Only the lines from the one containing "Viewport: 866px width, 649px" through the last line of the data below belong in your answer, copied exactly and without pictures.

** Given data **
※ ※ ※

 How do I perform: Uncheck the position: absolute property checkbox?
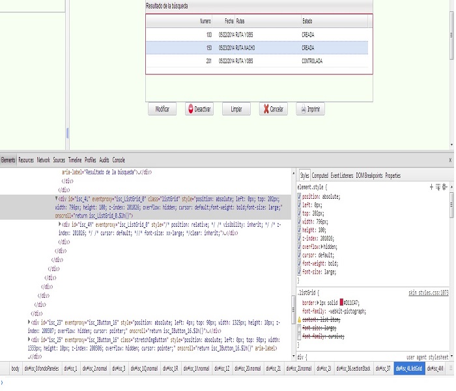[300, 196]
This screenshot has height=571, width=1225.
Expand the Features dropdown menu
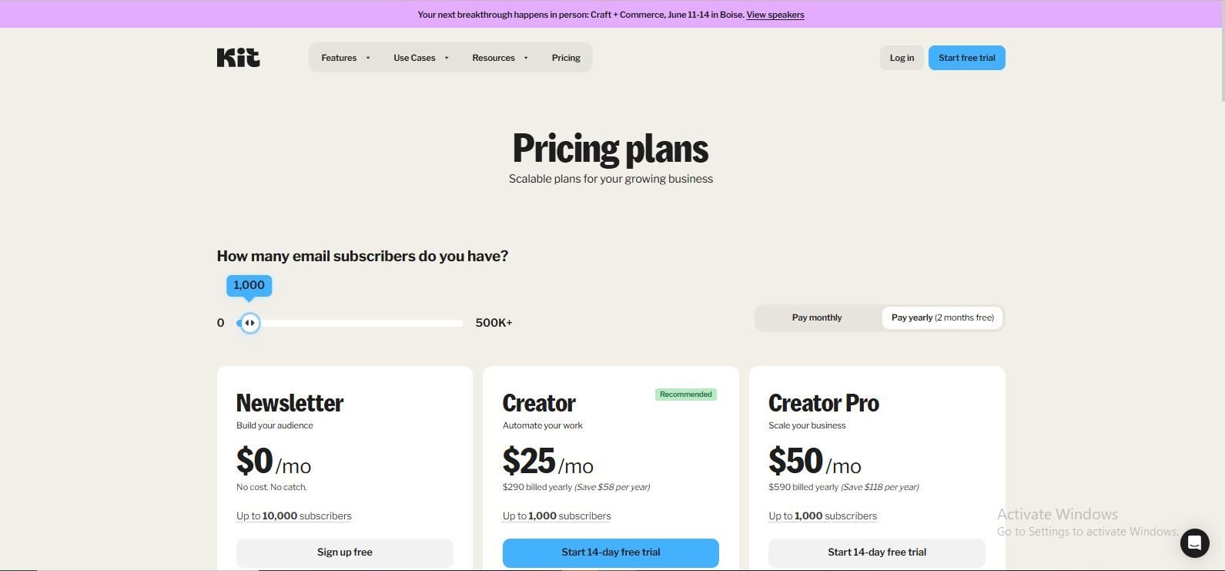(346, 58)
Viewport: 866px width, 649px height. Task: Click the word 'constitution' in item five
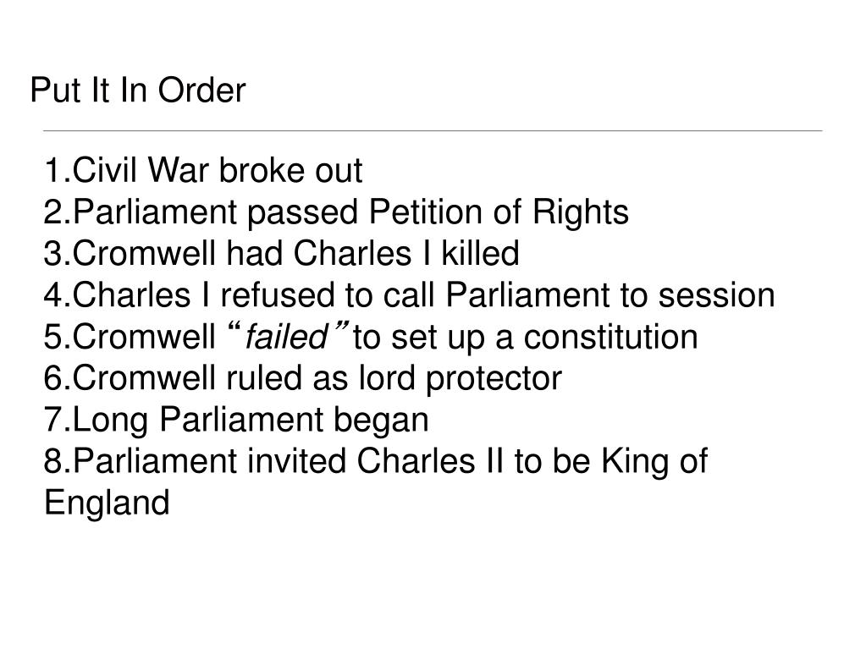(x=610, y=338)
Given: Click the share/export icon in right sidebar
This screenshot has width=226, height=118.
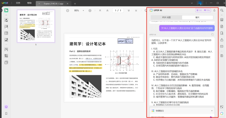Looking at the screenshot, I should (222, 40).
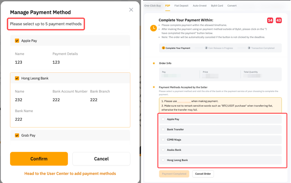Click the Cancel Order button
This screenshot has height=183, width=291.
203,174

※ ※ ※

** Completed exercise **
Viewport: 866px width, 649px height. Task: Click the word 'constitution' in item five
(x=610, y=338)
Given: Click the share/export icon in right sidebar
This screenshot has width=226, height=118.
Looking at the screenshot, I should (222, 40).
Click the Cancel Order button
This screenshot has height=183, width=291.
203,174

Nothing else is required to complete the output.